▸ **Prompt**:
Run through the records and show each line that includes the string "Choose".

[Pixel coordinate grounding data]
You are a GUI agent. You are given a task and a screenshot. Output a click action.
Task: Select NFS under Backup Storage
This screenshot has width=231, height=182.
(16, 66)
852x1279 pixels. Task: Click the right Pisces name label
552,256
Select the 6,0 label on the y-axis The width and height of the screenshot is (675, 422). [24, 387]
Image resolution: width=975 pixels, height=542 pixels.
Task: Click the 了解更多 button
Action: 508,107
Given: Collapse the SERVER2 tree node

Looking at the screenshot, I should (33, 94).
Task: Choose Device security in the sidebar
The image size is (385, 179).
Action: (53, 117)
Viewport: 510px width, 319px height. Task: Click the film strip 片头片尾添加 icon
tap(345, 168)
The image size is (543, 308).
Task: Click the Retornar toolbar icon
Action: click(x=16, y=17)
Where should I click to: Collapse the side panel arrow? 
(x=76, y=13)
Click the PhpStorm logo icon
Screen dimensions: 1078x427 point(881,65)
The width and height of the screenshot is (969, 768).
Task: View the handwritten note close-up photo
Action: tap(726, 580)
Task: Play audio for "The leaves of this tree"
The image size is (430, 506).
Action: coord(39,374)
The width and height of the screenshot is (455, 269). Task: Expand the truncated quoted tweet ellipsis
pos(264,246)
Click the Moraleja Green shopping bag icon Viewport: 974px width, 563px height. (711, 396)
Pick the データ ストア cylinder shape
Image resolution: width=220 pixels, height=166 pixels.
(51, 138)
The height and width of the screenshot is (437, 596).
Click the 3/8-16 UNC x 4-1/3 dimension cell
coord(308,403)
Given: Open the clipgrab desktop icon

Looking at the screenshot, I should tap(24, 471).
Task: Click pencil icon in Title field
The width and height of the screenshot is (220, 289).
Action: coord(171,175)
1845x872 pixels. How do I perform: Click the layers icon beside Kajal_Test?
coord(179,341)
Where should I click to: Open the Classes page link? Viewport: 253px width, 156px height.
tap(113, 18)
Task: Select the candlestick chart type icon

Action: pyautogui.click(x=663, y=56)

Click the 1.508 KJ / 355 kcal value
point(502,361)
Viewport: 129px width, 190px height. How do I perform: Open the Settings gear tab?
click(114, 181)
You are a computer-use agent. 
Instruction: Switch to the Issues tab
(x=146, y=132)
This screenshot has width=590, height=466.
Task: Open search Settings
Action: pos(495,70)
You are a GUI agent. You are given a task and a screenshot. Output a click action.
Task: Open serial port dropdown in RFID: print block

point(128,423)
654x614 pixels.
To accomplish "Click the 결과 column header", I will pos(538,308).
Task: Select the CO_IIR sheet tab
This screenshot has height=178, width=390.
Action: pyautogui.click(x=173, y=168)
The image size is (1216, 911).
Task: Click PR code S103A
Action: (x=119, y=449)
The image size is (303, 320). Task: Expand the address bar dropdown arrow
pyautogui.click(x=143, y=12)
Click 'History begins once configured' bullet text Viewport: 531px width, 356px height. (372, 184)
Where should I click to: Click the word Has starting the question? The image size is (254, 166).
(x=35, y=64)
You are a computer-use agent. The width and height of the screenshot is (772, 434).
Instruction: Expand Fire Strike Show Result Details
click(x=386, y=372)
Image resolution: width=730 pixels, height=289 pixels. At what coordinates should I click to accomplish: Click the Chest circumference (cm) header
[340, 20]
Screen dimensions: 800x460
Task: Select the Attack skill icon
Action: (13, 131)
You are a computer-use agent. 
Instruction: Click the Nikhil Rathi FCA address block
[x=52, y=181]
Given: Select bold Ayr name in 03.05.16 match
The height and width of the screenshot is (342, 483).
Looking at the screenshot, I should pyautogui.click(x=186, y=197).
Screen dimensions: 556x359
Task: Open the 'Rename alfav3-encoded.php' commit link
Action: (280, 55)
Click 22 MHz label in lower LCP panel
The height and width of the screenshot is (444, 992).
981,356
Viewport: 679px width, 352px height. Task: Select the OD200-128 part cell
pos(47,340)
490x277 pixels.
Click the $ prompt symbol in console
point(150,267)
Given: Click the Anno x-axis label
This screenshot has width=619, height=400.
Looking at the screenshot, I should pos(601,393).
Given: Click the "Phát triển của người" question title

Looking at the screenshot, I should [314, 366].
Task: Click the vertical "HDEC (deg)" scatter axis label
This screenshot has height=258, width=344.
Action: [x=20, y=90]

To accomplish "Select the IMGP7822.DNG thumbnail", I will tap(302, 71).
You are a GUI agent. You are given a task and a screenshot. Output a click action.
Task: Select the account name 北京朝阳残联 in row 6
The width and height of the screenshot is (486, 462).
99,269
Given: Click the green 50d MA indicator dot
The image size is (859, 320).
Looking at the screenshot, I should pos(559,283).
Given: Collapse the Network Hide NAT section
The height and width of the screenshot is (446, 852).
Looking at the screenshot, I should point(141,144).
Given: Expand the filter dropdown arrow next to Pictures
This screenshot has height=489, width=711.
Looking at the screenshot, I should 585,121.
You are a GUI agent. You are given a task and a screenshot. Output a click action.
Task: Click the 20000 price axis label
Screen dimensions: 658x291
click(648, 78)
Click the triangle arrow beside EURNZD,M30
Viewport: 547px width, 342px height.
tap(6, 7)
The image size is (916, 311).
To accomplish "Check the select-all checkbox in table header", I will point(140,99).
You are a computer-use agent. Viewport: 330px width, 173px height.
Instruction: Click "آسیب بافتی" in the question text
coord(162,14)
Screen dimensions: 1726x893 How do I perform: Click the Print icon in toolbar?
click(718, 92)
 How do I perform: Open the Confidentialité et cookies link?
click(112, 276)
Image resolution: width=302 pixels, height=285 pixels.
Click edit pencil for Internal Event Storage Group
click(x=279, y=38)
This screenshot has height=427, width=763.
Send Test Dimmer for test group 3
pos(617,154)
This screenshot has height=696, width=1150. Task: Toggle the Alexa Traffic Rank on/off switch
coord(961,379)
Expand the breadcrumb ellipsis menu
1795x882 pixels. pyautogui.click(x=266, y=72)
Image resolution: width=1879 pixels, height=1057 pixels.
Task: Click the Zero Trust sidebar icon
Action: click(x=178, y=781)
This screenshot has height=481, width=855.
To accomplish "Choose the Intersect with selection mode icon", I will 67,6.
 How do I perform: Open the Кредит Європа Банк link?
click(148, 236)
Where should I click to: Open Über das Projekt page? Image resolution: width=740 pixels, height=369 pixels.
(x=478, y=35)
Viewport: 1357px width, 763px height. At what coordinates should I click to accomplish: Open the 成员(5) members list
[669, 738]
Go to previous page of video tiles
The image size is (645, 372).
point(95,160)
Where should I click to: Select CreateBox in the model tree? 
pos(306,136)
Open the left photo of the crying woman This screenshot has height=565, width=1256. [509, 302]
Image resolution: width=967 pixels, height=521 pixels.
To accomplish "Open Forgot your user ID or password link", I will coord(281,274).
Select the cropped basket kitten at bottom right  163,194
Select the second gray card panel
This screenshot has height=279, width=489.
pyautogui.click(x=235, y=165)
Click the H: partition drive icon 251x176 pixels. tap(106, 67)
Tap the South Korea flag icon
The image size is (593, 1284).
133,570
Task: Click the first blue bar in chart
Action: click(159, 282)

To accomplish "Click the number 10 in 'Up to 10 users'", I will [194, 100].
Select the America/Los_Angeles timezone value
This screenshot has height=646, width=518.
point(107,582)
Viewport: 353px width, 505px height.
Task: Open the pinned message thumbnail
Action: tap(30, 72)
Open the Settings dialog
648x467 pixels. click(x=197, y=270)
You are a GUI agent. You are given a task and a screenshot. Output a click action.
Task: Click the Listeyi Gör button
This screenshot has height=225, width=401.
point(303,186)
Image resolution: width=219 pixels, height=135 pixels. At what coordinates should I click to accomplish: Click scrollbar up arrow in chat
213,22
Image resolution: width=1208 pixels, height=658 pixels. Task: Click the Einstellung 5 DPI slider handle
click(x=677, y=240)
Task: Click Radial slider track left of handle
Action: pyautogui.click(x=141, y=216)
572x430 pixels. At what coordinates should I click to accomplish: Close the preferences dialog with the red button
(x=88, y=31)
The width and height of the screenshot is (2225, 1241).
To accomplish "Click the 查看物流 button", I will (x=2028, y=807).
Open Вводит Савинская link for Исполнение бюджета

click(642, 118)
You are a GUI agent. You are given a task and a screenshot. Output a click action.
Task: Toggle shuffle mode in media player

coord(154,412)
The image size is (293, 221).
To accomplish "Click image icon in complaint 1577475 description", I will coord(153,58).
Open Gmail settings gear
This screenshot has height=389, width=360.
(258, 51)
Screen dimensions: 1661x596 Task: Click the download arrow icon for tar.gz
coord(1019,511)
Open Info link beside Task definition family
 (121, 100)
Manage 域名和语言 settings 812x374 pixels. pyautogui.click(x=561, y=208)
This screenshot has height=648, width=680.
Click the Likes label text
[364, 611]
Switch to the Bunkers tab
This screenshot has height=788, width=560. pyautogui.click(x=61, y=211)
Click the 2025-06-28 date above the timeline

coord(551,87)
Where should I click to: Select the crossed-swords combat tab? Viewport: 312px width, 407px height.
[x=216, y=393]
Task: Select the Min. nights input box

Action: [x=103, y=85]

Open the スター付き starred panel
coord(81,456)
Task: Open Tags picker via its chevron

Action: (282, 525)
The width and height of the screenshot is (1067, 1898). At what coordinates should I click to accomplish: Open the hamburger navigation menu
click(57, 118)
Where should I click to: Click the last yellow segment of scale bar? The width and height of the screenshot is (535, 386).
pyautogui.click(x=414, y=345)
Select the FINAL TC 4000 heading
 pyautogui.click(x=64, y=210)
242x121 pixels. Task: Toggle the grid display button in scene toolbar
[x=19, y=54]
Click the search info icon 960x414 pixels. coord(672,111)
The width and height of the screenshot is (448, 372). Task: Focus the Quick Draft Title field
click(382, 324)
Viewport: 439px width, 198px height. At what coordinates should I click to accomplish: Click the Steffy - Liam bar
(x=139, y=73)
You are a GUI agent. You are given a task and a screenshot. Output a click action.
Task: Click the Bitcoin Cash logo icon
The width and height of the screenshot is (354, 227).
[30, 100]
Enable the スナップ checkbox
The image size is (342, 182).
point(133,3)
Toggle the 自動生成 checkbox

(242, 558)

▸ **Response to the task**:
Task: Choose Device security in the sidebar
To accomplish "Choose the Intersect with selection mode icon", I will 67,6.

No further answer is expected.